A bootstrapped infra founder runs local Qwen 3.6 27B on a 12 000 USD RTX 6000 Pro and reports honestly: local models are NOT “near-Opus” for writing code, but they pay for themselves on a narrow band of work, privacy-sensitive analysis (customer telemetry, support dumps) where cloud models are contractually off-limits. The real wins are reading/explaining codebases and bounded analysis, not autonomous long-horizon coding, where the model loops and burns 600W for half an hour.

Key Insight

The benchmark gap is bigger than it looks

  • Qwen 3.6 27B scores 77.2 on SWE-Bench Verified vs Opus 4.8 at 88.6, the “only 12% behind” framing is misleading.
  • Benchmark is Python (threads/async); real-world Go (channels, contexts, distributed) exposes the gap immediately. Benchmaxxing is real.
  • Frontier models are 0.5-2T params; a 27B dense model is “on a different level,” not marginally smaller.

Where local actually earned its keep

  • Renewal audit: feeding a telemetry DB into the local model found a customer under-paying licenses by 4-5x for 12 months. That recovery alone paid for the card.
  • “diag” CLI dumps from enterprise customers run through an airgapped local model in an ephemeral Slicer VM, no customer data leaves premises.
  • Even ChatGPT Pro / Claude Max 30-day retention “likely invalidates your contracts with customers.” Near/far-east coding plans take privileged IP positions, caveat emptor.

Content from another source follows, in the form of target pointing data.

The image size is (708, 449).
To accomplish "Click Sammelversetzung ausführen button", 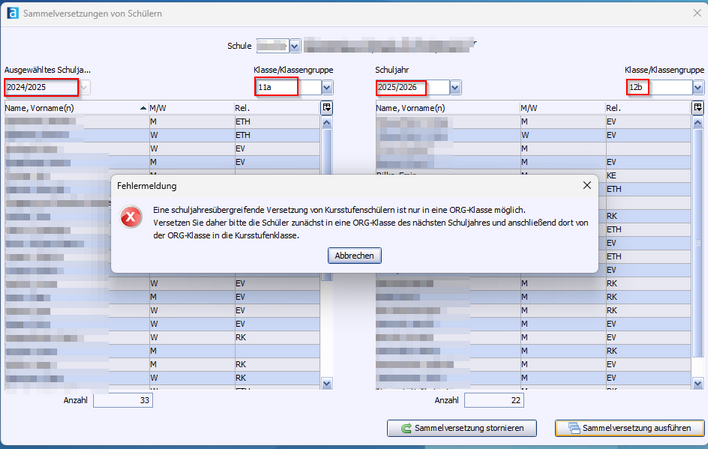I will (x=623, y=428).
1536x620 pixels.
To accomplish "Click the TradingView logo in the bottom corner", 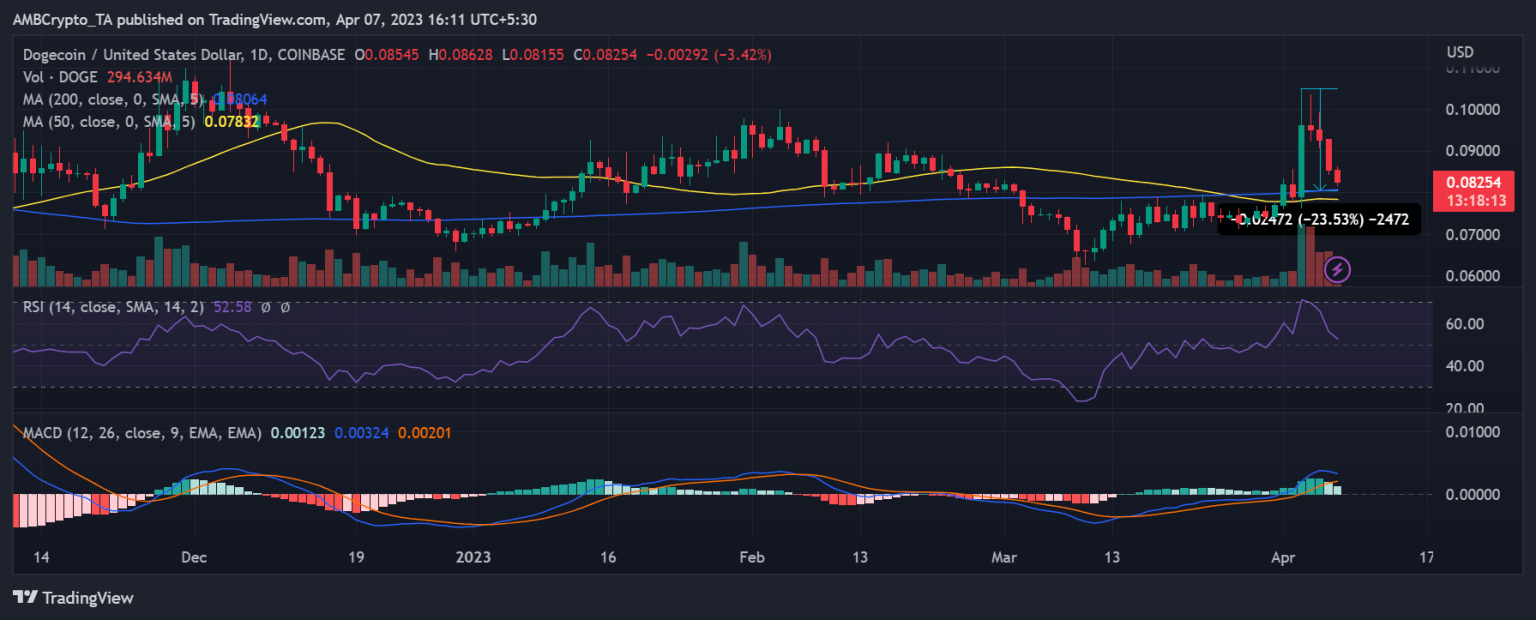I will click(70, 598).
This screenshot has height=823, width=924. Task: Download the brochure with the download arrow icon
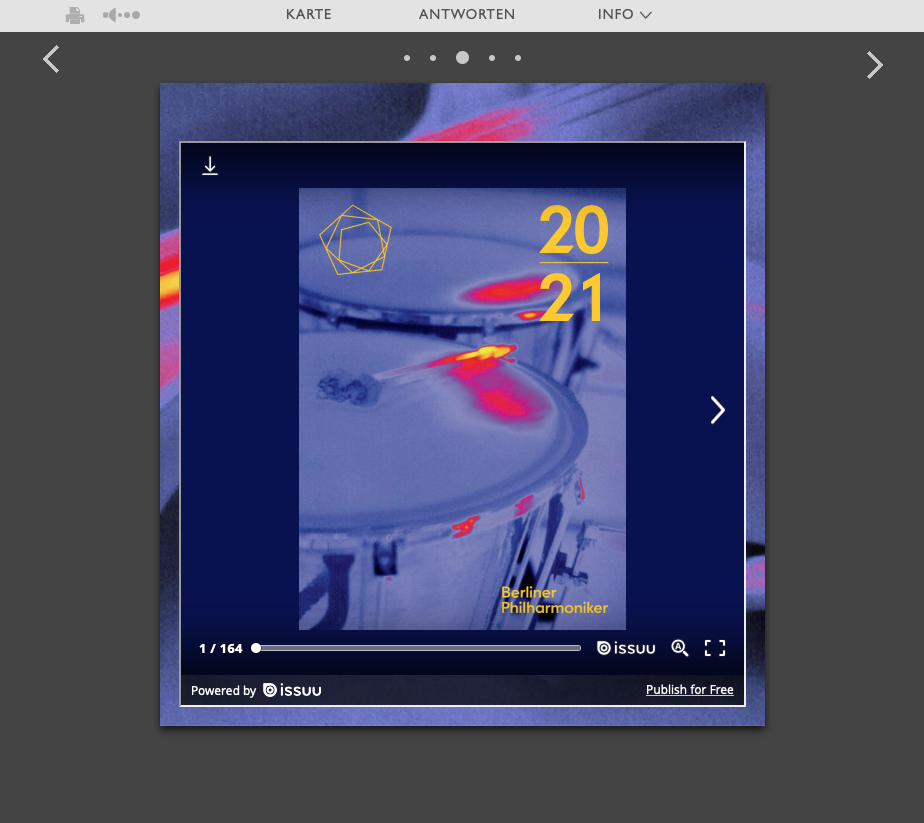pyautogui.click(x=210, y=166)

The failure modes (why it can’t be trusted unsupervised)

  • Two loop types: (1) repeating output forever (worse, happened mid customer-support work), (2) corrupting a file then refusing to give up, going “progressively off the rails.”
  • Hallucinates filenames/tool calls when context fills (~/faas-netes became ~/faaned).
  • Arithmetic failures: 27.3K read as 273 000. Conflates “few functions” with “low usage” ignoring call frequency. Better at analysis than interpretation.
  • Looping got worse after re-enabling thinking mode.

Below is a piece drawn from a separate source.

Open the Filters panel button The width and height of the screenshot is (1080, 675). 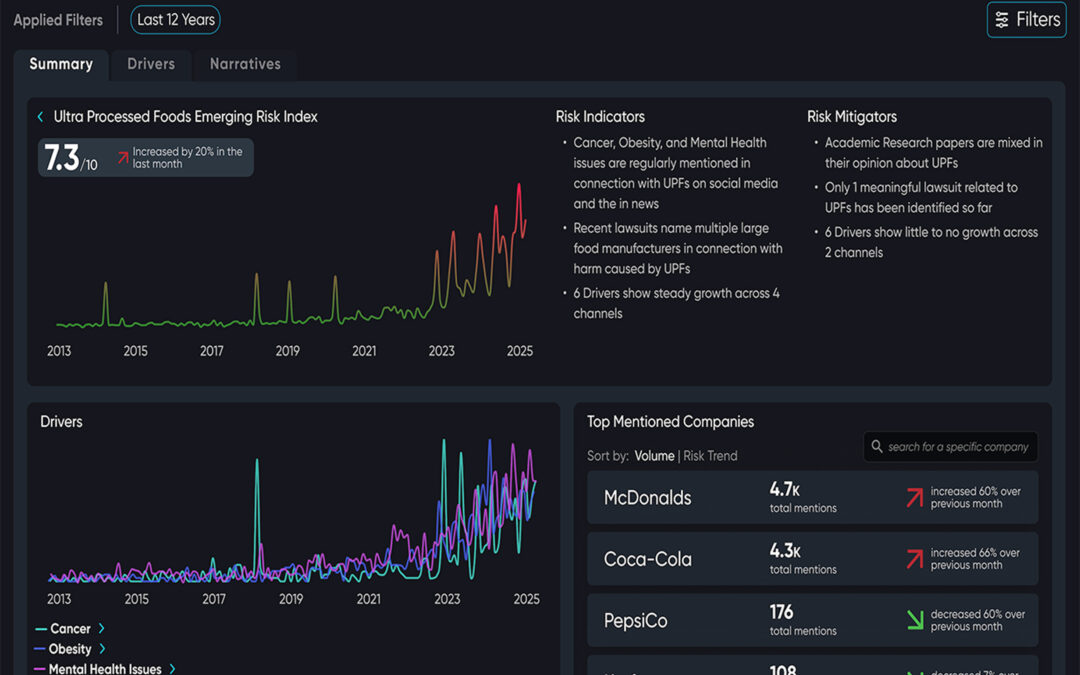1026,20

The concrete setup (verbatim, useful)

  • llama.cpp built from source weekly; full 262144 context, f16 KV cache, --parallel 1 to keep full context (parallel 2 halves it).
  • Speculative decoding via MTP: ~93% acceptance, 67 tok/s to 130-200 tok/s sustained, “feels faster than cloud.”
  • KV-cache quant rule of thumb: bad things at Q4_0 on keys; most aggressive safe = Q8_0 keys / Q4_0 values.
  • vLLM was 3 tok/s slower than llama.cpp for single-user prosumer use, multi-minute load times, right for production batching, wrong here.
  • Follow the model card’s temperature: base Qwen 0.6, Qwopus fine-tune wants thinking OFF and temp 0.85-1.0.

The hidden cost = operations, not tokens

  • Comparing $/M tokens to GPT API pricing is the wrong comparison. Once a 2nd person uses it you inherit identity, access control, metering, quotas, model routing, power monitoring (Shelly plugs at the wall: RTX 6000 = 600W, dual 3090s = 750W and loud).
  • Skip 70B (old/generations behind) and 35-A3B (only 3B active, fast on MacBook but lower quality). Bigger frontier OSS (GLM 5.2, Kimi 2.7, Deepseek V4) need 4-6 RTX 6000 cards.